“Well, I wanted to attend a Republican convention once more before I died. Your ma would have it I wasn’t strong enough; but I knew better; you and I knew better; did n’t we, Jenny?”
She made no answer except to pat his thin, ribbed brown hand with her soft, white, slim one; but there was a world of sympathy in the gesture and her silent smile.

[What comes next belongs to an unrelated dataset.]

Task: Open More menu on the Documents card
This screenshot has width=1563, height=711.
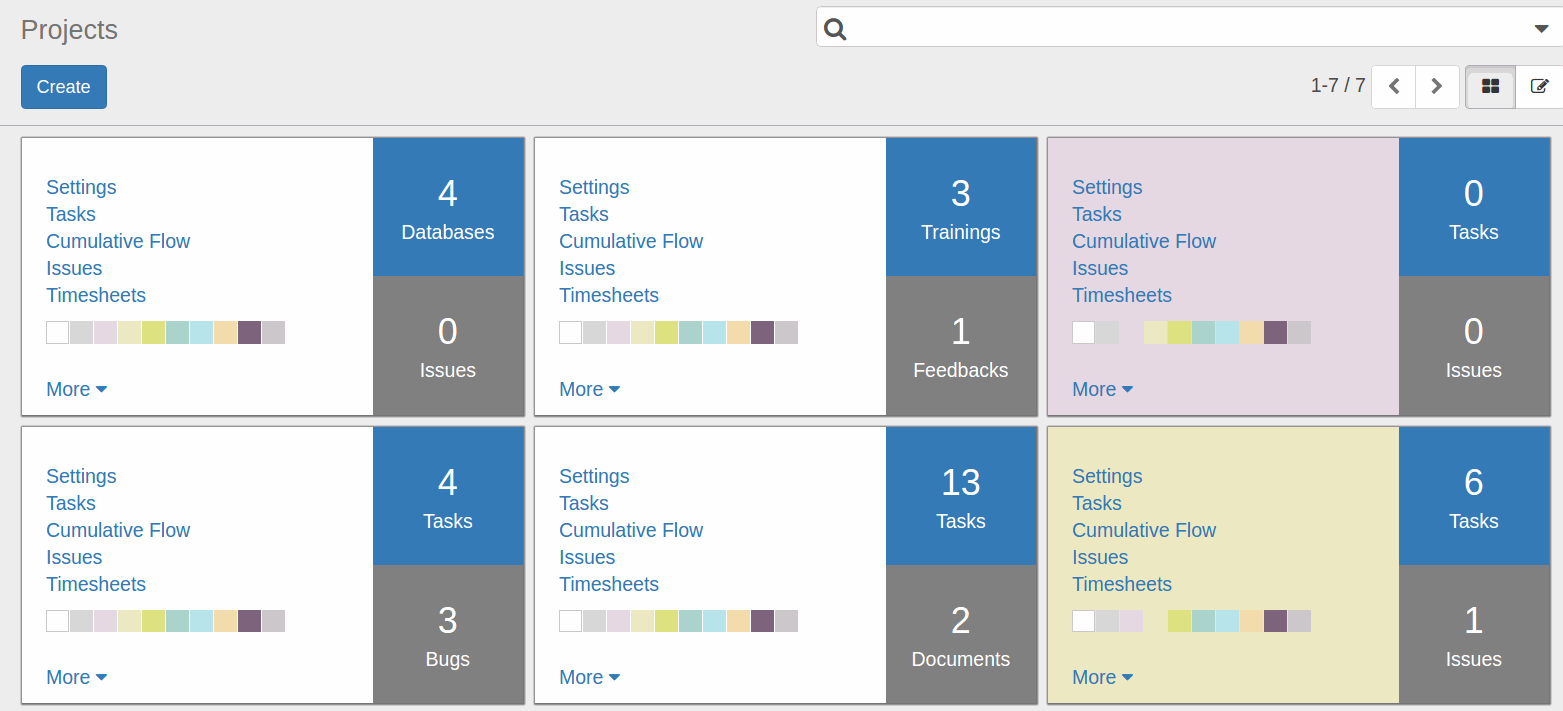Action: (589, 677)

“I wonder what your ma said when she came downstairs and found the letter, and us gone,” he cackled with the garrulous glee of a child recounting successful mischief; “made me think of the times when you was little and I stole you away for the circus. Once, your pa thought you was lost—‘member? And once, you had on your school-dress and you’d tore it—she did scold you that time. But we had fun when they used to let me have money, did n’t we, Jenny?”
“Well, now I earn money, we have good times, too, grandpa,” said Jenny, smiling the same tender, comprehending smile.
“We do that; I don’t know what I would do ‘cept for you, lambie, and this is—this is a grand time, Jenny, you look and listen; it’s a great thing to see a nation making its principles and its president—and such a president!”
He half turned his head as he spoke, with a mounting enthusiasm, thus bringing his flushing face and eager eyes—no longer dim—into the focus of his next neighbor’s bright gray eyes. The neighbor was a young man, not very young but hardly to be called elderly, of an alert bearing and kindly smile.
“I think him a pretty fair man myself,” said the other with a jocose understatement; “I come from his town.”
What was there in such a simple statement to bring a distinctly anxious look into the young girl’s soft eyes? There it was; one could not mistake it.
“Well!” said the old man; there was a flattering deference in his voice. “Well, well. And—and maybe you’ve seen him lately?” The quavering tones sharpened with a keener feeling; it was almost as if the man were inquiring for some one on whom he had a great stake of affection. “How did he look? Was he better, stronger?”
“Oh, he looked elegant,” said the Ohio man, easily, but with a disconcerted side glance at the girl whose eyes were imploring him.